- PROBLEM TO SOLVE
Copy the following material line for line, leaving every character unchanged.

::: DATA PROVIDED

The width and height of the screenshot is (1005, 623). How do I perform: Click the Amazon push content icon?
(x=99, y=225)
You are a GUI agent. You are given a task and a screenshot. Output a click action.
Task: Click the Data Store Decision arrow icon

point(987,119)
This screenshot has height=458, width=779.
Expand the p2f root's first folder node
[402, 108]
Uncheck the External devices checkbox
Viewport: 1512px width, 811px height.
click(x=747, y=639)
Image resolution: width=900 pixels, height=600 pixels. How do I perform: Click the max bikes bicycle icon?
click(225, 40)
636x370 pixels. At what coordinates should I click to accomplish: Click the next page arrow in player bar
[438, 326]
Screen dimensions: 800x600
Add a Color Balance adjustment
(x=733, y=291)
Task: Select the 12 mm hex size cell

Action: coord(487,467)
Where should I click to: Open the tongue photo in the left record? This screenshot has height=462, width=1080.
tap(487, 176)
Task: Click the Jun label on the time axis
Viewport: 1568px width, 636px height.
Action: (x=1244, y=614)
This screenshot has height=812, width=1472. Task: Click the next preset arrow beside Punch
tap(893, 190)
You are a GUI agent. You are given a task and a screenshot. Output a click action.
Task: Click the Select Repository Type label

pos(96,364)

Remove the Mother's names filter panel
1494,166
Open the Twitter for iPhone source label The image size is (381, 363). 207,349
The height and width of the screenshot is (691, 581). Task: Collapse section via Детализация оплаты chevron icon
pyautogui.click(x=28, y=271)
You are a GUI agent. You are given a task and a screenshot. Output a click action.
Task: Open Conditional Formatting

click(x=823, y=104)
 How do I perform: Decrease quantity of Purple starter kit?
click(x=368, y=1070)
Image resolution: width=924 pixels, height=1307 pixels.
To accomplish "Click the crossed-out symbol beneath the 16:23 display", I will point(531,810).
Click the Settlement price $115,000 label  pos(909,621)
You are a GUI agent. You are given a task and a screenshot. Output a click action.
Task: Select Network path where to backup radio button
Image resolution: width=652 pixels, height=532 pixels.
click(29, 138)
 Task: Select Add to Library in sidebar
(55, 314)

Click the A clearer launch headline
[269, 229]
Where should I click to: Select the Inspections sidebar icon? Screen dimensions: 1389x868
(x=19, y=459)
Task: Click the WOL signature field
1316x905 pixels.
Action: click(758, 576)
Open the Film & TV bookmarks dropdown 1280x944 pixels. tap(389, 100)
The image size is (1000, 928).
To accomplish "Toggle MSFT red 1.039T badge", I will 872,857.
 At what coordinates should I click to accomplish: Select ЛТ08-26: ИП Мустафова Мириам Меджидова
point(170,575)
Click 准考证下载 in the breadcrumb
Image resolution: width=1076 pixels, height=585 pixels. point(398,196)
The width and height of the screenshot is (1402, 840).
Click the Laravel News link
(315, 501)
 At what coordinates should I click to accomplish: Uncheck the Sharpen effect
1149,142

::::::

- THE RESULT
The width and height of the screenshot is (1005, 623). How do I perform: Click the Amazon push content icon?
(x=99, y=225)
You are a GUI agent. You are given a task and a screenshot. Output a click action.
Task: Click the Data Store Decision arrow icon

point(987,119)
This screenshot has height=458, width=779.
Expand the p2f root's first folder node
[402, 108]
Uncheck the External devices checkbox
Viewport: 1512px width, 811px height.
click(x=747, y=639)
Image resolution: width=900 pixels, height=600 pixels. How do I perform: Click the max bikes bicycle icon?
click(225, 40)
636x370 pixels. At what coordinates should I click to accomplish: Click the next page arrow in player bar
[438, 326]
Screen dimensions: 800x600
Add a Color Balance adjustment
(x=733, y=291)
Task: Select the 12 mm hex size cell

Action: coord(487,467)
Where should I click to: Open the tongue photo in the left record? This screenshot has height=462, width=1080.
tap(487, 176)
Task: Click the Jun label on the time axis
Viewport: 1568px width, 636px height.
Action: (x=1244, y=614)
This screenshot has height=812, width=1472. Task: Click the next preset arrow beside Punch
tap(893, 190)
You are a GUI agent. You are given a task and a screenshot. Output a click action.
Task: Click the Select Repository Type label

pos(96,364)

Remove the Mother's names filter panel
1494,166
Open the Twitter for iPhone source label The image size is (381, 363). 207,349
The height and width of the screenshot is (691, 581). Task: Collapse section via Детализация оплаты chevron icon
pyautogui.click(x=28, y=271)
You are a GUI agent. You are given a task and a screenshot. Output a click action.
Task: Open Conditional Formatting

click(x=823, y=104)
 How do I perform: Decrease quantity of Purple starter kit?
click(x=368, y=1070)
Image resolution: width=924 pixels, height=1307 pixels.
To accomplish "Click the crossed-out symbol beneath the 16:23 display", I will point(531,810).
Click the Settlement price $115,000 label  pos(909,621)
You are a GUI agent. You are given a task and a screenshot. Output a click action.
Task: Select Network path where to backup radio button
Image resolution: width=652 pixels, height=532 pixels.
click(29, 138)
 Task: Select Add to Library in sidebar
(55, 314)

Click the A clearer launch headline
[269, 229]
Where should I click to: Select the Inspections sidebar icon? Screen dimensions: 1389x868
(x=19, y=459)
Task: Click the WOL signature field
1316x905 pixels.
Action: click(758, 576)
Open the Film & TV bookmarks dropdown 1280x944 pixels. tap(389, 100)
The image size is (1000, 928).
To accomplish "Toggle MSFT red 1.039T badge", I will 872,857.
 At what coordinates should I click to accomplish: Select ЛТ08-26: ИП Мустафова Мириам Меджидова
point(170,575)
Click 准考证下载 in the breadcrumb
Image resolution: width=1076 pixels, height=585 pixels. point(398,196)
The width and height of the screenshot is (1402, 840).
Click the Laravel News link
(315, 501)
 At what coordinates should I click to accomplish: Uncheck the Sharpen effect
1149,142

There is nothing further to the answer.